=== Input data ===

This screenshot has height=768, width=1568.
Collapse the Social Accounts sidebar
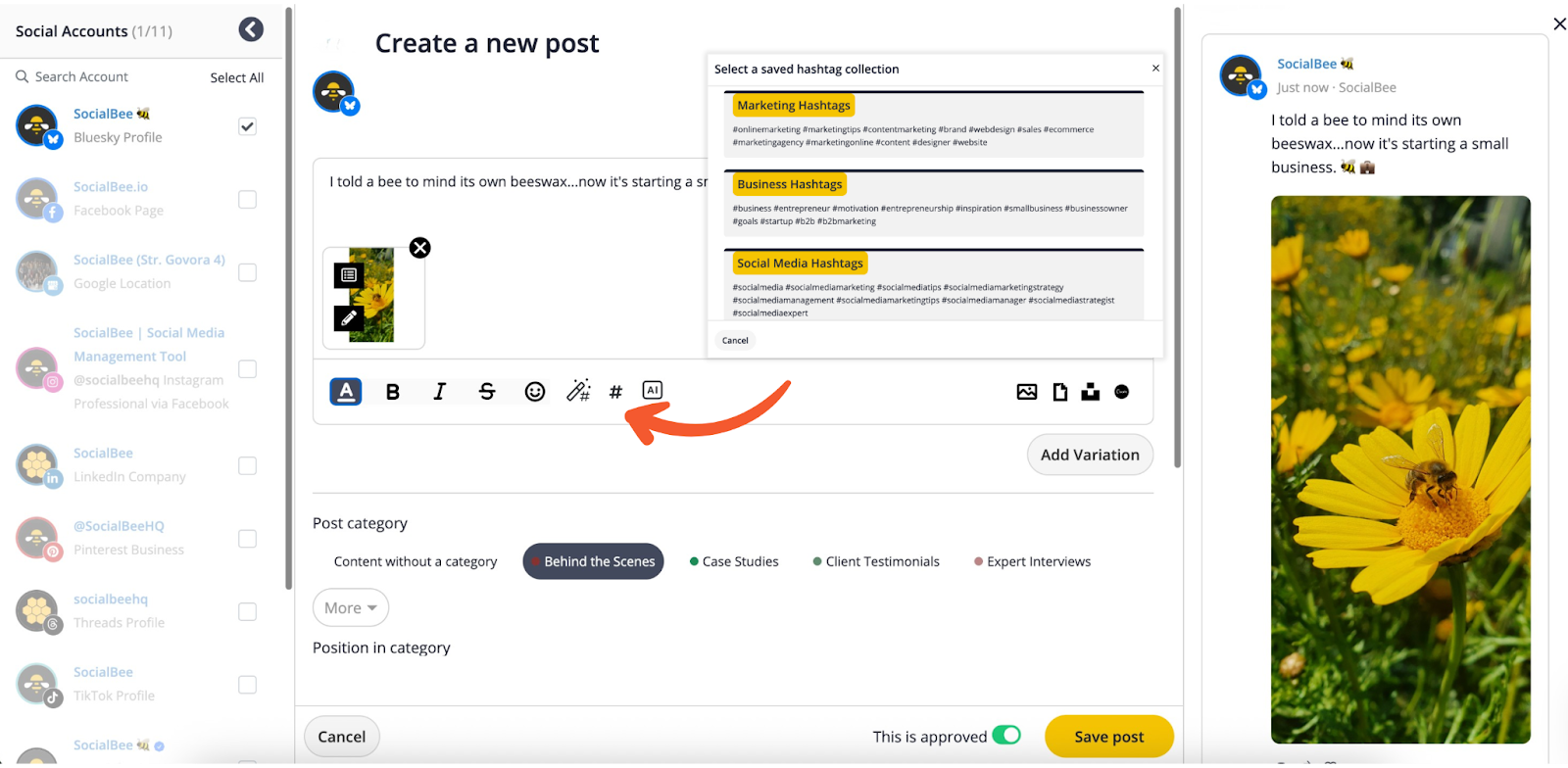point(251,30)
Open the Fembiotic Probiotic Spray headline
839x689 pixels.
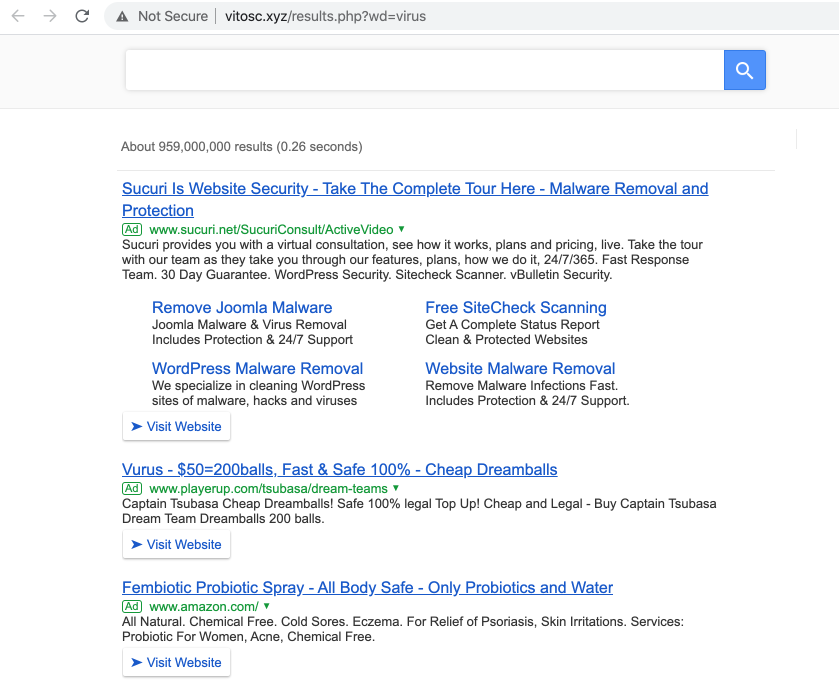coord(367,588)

===

__Exercise__
In the copy, each entry above must match exactly, and no picture may be carried over.

__Reply to the task__
This screenshot has height=768, width=1568.
Collapse the Social Accounts sidebar
point(251,30)
Open the Fembiotic Probiotic Spray headline
839x689 pixels.
coord(367,588)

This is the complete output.